*** Block opens ***
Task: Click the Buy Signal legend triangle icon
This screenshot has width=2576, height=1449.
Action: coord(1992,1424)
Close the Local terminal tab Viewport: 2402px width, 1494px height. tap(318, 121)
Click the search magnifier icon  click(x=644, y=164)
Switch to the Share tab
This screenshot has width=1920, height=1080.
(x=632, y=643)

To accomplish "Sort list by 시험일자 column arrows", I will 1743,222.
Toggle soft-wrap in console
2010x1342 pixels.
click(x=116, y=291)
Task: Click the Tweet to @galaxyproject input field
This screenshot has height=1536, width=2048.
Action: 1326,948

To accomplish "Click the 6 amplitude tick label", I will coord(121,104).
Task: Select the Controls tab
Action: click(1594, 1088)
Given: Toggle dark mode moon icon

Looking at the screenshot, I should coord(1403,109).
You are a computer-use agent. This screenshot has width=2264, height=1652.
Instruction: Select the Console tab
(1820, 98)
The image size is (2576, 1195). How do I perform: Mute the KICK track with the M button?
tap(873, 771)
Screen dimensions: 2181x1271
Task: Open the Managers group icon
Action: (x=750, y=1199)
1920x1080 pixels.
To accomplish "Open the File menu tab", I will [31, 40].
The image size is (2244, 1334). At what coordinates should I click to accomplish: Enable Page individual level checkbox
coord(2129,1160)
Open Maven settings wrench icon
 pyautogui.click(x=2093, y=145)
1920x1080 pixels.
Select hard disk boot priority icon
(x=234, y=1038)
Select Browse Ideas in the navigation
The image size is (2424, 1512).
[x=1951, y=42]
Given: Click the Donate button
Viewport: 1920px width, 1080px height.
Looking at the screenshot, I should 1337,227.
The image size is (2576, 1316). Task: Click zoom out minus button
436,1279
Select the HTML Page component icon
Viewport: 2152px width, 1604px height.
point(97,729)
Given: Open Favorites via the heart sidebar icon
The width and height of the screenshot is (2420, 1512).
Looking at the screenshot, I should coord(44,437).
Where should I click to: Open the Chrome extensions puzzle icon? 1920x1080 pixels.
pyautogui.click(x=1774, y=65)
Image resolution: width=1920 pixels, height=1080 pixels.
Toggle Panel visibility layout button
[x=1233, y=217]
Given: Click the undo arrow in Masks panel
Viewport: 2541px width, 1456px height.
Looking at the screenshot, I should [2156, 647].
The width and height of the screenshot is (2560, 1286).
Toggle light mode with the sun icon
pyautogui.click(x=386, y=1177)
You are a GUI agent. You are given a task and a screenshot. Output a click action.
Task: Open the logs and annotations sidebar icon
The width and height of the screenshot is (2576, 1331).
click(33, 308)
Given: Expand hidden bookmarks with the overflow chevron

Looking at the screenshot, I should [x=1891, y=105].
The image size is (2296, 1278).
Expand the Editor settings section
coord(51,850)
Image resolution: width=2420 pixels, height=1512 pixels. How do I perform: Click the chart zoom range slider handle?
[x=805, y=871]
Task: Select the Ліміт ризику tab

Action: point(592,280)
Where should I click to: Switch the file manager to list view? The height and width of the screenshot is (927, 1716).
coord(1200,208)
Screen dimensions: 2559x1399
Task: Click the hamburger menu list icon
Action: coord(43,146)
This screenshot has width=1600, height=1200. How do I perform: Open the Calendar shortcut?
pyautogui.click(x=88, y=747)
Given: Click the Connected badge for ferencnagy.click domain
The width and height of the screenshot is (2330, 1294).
*** Block closes ***
- _WORK INSTRUCTION_:
Once the line with "Toggle light mode with the sun icon" is located in the data above, repeat it and every later line through the end, exactly.

- _RESULT_:
Toggle light mode with the sun icon
pyautogui.click(x=386, y=1177)
You are a GUI agent. You are given a task and a screenshot. Output a click action.
Task: Open the logs and annotations sidebar icon
The width and height of the screenshot is (2576, 1331).
click(33, 308)
Given: Expand hidden bookmarks with the overflow chevron

Looking at the screenshot, I should [x=1891, y=105].
The image size is (2296, 1278).
Expand the Editor settings section
coord(51,850)
Image resolution: width=2420 pixels, height=1512 pixels. How do I perform: Click the chart zoom range slider handle?
[x=805, y=871]
Task: Select the Ліміт ризику tab

Action: point(592,280)
Where should I click to: Switch the file manager to list view? The height and width of the screenshot is (927, 1716).
coord(1200,208)
Screen dimensions: 2559x1399
Task: Click the hamburger menu list icon
Action: coord(43,146)
This screenshot has width=1600, height=1200. How do I perform: Open the Calendar shortcut?
pyautogui.click(x=88, y=747)
Given: Click the Connected badge for ferencnagy.click domain
The width and height of the screenshot is (2330, 1294).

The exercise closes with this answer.